The evidence is mounting that the UK economy is now on the path to recovery. But to those who denied the possibility of any economic revival at all under the policies of “austerity”, this is simply not good enough. It is the wrong kind of recovery, they say. Fuelled by debt-based personal spending, unsustainable house prices, another crash, the doom-mongering litany more or less writes itself.

The data-based evidence of the recoveries in the US and UK economies tells an interesting story, but not one that the pessimists like to hear. There is no doubt that overall growth has been weaker than usual after a recession. Comparing 2012 with 2009, the year when both economies hit rock bottom, real GDP grew by 7.3 per cent in the US and by only 3 per cent in the UK.

Still, growth has actually happened. But has it been fuelled by personal consumption, by individuals running down savings or taking on more debt in an unsustainable way? The answer is unequivocally “no”. Personal spending is by far the biggest single component of GDP, accounting for over 60 per cent of the total. But in both cases, over the 2009 to 2012 period, it grew by less than GDP. By less, not more. Personal consumption rose by 6.9 per cent in the US and by 1.6 per cent in the UK.

In both the main Anglo-Saxon economies, a marginal contribution to growth was made by an improvement in the net trade position. In each case, exports in real terms grew slightly faster than imports, though the impact on GDP was small.

But the two other components of GDP – investment by companies and current expenditure by the public sector – offer a marked contrast between the US and the UK. Despite the widespread belief that austerity policies are being rigorously pursued in the UK, current public spending grew by 3.3 per cent in real terms between 2009 and 2012. In the US, meanwhile, it fell by 4.1 per cent.
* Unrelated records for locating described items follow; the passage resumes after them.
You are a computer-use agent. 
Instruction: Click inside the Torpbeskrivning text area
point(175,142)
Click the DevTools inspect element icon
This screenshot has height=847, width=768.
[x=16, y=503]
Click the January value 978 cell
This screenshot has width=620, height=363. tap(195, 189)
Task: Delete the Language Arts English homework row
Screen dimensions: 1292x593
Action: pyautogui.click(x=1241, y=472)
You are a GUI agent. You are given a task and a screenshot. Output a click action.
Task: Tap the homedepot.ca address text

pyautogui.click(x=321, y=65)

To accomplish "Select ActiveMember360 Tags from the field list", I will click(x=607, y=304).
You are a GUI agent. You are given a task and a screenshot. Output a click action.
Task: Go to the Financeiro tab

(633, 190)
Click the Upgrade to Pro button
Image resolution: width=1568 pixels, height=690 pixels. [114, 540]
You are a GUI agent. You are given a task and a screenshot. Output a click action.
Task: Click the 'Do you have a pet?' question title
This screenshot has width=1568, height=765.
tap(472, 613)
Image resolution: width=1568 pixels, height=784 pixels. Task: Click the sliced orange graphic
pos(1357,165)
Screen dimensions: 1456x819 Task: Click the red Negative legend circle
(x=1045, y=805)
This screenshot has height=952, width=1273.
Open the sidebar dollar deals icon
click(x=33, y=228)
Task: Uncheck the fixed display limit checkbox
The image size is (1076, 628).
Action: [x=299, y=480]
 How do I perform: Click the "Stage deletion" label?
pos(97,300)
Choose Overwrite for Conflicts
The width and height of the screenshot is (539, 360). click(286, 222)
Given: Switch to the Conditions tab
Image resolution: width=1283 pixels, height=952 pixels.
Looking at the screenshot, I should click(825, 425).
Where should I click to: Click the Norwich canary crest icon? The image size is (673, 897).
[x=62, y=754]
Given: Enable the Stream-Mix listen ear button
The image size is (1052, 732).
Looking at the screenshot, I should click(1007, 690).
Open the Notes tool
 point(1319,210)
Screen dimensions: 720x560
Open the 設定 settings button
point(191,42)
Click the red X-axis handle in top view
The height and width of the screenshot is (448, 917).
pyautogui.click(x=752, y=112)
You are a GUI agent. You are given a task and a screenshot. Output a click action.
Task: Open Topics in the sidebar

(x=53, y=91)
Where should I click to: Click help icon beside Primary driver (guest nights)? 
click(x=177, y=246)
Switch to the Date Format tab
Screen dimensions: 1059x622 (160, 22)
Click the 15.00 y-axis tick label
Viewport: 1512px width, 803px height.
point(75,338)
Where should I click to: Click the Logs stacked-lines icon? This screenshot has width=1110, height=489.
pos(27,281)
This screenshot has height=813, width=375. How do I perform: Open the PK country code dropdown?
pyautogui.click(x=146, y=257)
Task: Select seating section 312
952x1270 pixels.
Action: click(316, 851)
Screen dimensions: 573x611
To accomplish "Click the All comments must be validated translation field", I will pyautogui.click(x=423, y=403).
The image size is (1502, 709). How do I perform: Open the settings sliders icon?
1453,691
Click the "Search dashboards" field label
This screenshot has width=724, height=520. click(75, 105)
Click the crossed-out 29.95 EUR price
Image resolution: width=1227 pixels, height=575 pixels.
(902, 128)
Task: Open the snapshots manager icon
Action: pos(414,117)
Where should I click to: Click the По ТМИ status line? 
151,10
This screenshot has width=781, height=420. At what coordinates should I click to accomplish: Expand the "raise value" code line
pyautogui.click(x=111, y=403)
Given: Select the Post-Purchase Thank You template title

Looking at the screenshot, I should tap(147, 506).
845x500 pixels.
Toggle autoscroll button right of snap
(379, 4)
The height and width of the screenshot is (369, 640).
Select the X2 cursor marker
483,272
And contrary to much received wisdom, investment by companies in the UK did grow over this period – by just over 10 per cent. But in the US, the comparable figure was a rise of almost 30 per cent. Capital spending by companies makes up only around 15 per cent of total GDP, but this huge difference between the two countries accounts for most of the difference in the recovery patterns in the US and the UK. GDP grew by just over 4 per cent more in the US, and three quarters of this is accounted for by buoyant corporate investment. The growth rate of personal consumption relative to GDP was lower, not higher, in the UK than in the US, and this basically accounts for the rest.

In neither Britain nor America is the recovery based on flimsy, ephemeral debt-based consumer spending. It is grounded in capital investment by firms. And the US has made way for this by not just talking about cutting public spending, but by actually doing it.